[Solved]: Vapnik-Chervonenkis Dimension: why cannot four points on a line be shattered by rectangles?

Problem Detail: So I’m reading “Introduction to Machine Learning” 2nd edition, by Bishop, et. all. On page 27 they discuss the Vapnik-Chervonenkis Dimension which is,

“The maximum number of points that can be shattered by H [the hypothesis class] is called the Vapnik-Chervonenkis (VC) Dimension of H, is denoted VC(H) and measures the capacity of H.”

Whereas “shatters” indicates a hypothesis $h in H$ for a set of N data points such that it separates the positive examples from the negative. In such an example it is said that “H shatters N points”. So far I think I understand this. However, the authors lose me with the following:

“For example, four points on a line cannot be shattered by rectangles.”

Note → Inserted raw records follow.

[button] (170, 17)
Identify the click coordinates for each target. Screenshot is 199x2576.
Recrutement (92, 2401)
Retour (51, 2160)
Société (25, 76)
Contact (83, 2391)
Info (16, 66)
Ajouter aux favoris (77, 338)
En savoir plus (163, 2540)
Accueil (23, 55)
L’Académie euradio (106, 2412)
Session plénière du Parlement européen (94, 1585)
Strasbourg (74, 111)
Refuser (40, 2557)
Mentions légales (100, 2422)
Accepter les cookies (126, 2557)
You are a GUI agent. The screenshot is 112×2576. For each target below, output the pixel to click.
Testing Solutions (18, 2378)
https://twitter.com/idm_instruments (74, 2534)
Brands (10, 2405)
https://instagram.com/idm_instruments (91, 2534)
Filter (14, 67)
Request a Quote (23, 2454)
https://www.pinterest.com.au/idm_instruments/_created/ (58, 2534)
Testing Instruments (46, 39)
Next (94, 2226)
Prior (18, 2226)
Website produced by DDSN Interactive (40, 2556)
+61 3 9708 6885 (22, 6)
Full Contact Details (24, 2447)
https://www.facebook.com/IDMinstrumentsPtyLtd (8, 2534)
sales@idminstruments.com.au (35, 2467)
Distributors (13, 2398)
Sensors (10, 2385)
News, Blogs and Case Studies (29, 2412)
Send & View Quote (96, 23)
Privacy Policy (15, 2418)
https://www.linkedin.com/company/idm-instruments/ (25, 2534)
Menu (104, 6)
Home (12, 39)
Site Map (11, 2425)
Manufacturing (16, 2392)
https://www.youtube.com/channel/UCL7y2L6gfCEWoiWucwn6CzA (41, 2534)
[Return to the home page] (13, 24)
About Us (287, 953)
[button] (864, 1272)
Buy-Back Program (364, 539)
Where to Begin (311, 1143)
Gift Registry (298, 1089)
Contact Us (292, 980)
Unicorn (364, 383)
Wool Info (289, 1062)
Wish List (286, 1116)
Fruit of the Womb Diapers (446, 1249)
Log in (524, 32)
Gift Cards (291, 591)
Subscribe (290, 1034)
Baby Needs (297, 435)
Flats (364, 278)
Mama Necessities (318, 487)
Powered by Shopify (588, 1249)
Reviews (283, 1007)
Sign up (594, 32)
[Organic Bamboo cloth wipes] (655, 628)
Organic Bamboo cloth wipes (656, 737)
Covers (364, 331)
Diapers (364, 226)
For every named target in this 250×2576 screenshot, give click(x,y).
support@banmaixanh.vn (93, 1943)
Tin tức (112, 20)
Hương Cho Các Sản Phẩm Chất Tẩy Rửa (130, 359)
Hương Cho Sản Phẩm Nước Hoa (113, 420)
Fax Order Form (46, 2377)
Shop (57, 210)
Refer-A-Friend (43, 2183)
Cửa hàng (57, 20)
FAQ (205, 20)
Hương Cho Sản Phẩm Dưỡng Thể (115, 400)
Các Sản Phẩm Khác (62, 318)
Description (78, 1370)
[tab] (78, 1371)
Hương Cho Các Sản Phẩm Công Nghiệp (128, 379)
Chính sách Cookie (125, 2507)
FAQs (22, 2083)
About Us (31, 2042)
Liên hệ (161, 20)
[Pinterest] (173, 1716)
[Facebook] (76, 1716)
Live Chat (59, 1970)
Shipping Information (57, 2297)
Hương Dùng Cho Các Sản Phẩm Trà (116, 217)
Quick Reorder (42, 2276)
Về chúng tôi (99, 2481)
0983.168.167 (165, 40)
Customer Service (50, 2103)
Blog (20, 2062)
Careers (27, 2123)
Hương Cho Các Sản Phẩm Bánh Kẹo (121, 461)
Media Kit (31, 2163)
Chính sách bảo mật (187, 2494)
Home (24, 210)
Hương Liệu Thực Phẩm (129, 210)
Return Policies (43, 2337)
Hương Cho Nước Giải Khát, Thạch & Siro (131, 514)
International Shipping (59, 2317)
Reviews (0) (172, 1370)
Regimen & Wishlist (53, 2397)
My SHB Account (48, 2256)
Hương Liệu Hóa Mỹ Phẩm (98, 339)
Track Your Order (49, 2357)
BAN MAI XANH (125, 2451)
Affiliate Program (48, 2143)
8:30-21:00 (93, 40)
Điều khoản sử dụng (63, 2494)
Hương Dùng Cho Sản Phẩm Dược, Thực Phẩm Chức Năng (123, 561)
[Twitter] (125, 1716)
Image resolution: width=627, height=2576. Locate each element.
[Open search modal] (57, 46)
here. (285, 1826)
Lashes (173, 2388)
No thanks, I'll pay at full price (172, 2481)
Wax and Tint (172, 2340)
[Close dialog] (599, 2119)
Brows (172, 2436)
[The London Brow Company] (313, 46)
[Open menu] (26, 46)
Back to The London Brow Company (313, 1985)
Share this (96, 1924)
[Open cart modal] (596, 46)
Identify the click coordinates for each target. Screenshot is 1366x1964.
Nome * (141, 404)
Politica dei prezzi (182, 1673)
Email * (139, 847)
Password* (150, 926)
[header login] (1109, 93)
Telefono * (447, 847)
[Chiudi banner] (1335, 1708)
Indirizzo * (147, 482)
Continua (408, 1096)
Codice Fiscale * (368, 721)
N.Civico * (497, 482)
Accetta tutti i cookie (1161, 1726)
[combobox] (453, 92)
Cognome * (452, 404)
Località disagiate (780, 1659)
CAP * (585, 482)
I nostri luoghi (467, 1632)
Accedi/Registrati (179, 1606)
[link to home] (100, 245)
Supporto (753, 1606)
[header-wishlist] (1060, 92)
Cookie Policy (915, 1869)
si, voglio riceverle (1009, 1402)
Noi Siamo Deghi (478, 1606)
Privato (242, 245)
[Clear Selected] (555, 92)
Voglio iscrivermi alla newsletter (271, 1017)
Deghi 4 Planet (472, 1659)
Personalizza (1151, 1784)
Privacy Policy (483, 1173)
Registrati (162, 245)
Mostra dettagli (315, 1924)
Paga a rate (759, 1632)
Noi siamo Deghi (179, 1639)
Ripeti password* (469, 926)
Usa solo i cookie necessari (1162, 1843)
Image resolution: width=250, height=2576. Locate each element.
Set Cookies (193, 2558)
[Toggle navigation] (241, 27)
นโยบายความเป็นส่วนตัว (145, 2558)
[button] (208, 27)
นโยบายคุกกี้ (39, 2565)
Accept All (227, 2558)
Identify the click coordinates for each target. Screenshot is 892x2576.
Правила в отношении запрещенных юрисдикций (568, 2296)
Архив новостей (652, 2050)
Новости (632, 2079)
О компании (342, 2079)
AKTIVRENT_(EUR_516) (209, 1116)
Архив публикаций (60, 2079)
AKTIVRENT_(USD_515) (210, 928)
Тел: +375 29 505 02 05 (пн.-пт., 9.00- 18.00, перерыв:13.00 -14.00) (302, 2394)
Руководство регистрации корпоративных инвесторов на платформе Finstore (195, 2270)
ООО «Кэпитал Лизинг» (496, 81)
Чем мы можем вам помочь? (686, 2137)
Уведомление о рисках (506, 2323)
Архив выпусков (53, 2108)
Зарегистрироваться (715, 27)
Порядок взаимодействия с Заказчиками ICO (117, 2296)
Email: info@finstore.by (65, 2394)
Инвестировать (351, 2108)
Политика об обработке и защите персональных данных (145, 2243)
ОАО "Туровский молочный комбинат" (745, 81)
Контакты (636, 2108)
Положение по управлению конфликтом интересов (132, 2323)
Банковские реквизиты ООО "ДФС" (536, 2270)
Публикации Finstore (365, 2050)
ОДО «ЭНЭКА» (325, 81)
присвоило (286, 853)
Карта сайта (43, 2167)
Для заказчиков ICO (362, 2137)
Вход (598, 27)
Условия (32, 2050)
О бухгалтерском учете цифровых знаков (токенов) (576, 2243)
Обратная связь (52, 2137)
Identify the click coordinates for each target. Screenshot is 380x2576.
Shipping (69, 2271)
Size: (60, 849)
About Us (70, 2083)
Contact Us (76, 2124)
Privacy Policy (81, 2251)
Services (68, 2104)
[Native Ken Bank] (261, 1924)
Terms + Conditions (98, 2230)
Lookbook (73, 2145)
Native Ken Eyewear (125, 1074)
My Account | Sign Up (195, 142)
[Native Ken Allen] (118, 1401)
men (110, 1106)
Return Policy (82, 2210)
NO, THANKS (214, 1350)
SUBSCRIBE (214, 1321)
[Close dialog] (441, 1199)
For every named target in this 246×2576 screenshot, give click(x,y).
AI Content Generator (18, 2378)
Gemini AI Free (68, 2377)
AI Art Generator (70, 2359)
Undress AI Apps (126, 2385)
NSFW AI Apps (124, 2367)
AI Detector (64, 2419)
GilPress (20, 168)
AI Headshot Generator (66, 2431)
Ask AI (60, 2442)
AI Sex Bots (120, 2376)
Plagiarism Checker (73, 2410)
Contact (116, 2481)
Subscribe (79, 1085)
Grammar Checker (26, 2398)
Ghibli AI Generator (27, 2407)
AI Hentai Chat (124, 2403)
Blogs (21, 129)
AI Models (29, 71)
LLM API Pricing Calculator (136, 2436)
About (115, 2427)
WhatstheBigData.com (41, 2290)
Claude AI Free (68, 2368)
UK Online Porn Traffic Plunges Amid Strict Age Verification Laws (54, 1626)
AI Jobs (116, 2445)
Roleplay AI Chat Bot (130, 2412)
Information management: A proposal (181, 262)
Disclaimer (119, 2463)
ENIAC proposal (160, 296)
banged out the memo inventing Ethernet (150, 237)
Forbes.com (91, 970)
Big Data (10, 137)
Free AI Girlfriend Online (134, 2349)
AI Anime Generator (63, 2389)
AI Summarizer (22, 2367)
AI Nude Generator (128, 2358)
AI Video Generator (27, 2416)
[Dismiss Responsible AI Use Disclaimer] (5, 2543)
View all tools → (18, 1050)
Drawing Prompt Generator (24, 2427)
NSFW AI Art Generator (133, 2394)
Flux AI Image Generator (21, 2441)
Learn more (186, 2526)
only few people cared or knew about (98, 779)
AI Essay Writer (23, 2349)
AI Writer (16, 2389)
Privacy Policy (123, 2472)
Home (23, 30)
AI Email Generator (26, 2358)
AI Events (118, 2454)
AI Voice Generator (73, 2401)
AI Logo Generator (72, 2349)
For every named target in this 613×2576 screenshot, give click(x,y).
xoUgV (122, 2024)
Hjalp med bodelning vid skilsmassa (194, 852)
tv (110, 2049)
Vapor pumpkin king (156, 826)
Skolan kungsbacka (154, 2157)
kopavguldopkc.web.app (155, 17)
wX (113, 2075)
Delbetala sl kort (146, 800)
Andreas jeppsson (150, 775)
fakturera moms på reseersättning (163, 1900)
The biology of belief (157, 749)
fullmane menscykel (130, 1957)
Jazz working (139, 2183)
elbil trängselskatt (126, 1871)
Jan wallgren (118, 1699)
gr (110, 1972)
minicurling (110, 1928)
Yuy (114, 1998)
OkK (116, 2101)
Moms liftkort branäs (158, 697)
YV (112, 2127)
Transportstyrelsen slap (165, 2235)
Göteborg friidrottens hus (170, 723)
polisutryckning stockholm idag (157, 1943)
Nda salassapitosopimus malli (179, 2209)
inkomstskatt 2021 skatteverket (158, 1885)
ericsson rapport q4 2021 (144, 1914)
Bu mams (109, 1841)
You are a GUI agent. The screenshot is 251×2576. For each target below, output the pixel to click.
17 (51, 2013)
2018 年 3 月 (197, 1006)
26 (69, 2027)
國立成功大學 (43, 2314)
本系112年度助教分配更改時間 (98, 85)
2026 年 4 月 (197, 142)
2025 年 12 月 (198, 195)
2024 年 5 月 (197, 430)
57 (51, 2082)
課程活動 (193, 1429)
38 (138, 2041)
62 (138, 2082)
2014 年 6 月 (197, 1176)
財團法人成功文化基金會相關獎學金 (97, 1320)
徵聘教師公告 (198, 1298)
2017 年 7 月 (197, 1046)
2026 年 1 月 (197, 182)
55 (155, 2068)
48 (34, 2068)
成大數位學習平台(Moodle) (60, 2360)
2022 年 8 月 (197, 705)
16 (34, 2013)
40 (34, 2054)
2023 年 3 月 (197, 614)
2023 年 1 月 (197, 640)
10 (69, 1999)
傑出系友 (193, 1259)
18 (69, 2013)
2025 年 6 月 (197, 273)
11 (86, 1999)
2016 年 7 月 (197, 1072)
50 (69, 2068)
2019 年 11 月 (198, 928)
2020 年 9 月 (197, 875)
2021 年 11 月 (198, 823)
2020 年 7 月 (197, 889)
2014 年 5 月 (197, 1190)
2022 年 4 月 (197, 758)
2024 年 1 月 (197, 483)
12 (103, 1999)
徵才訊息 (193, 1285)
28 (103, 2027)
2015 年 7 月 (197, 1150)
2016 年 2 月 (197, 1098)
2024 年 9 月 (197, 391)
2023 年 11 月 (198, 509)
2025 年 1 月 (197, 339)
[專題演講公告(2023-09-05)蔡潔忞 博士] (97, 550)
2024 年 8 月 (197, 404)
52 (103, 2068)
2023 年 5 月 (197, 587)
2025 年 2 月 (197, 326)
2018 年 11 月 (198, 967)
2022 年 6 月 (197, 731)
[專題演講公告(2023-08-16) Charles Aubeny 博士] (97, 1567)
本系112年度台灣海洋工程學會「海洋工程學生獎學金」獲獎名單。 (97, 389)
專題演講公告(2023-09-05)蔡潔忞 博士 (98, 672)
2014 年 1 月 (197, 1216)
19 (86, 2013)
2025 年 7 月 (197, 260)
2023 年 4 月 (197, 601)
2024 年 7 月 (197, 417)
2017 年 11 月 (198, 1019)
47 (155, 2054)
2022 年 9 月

There must be some concept here I’m not fully understanding, because I cannot understand why this is the case. Can anyone explain this to me?

Asked By : BrotherJack

Answered By : JeffE

The definition of “a set $P$ can be shattered by rectangles” is that for every subset of $P$, there is a rectangle that contains precisely that subset and excludes the rest of $P$. Equivalently, every labeling of the points as positive and negative is consistent with at least one hypothesis in $H$. Now consider four points $p,q,r,s$ along a line in the plane. Since there is no rectangle that contains $p$ and $r$ but excludes $q$ and $s$, these four points cannot be shattered by rectangles.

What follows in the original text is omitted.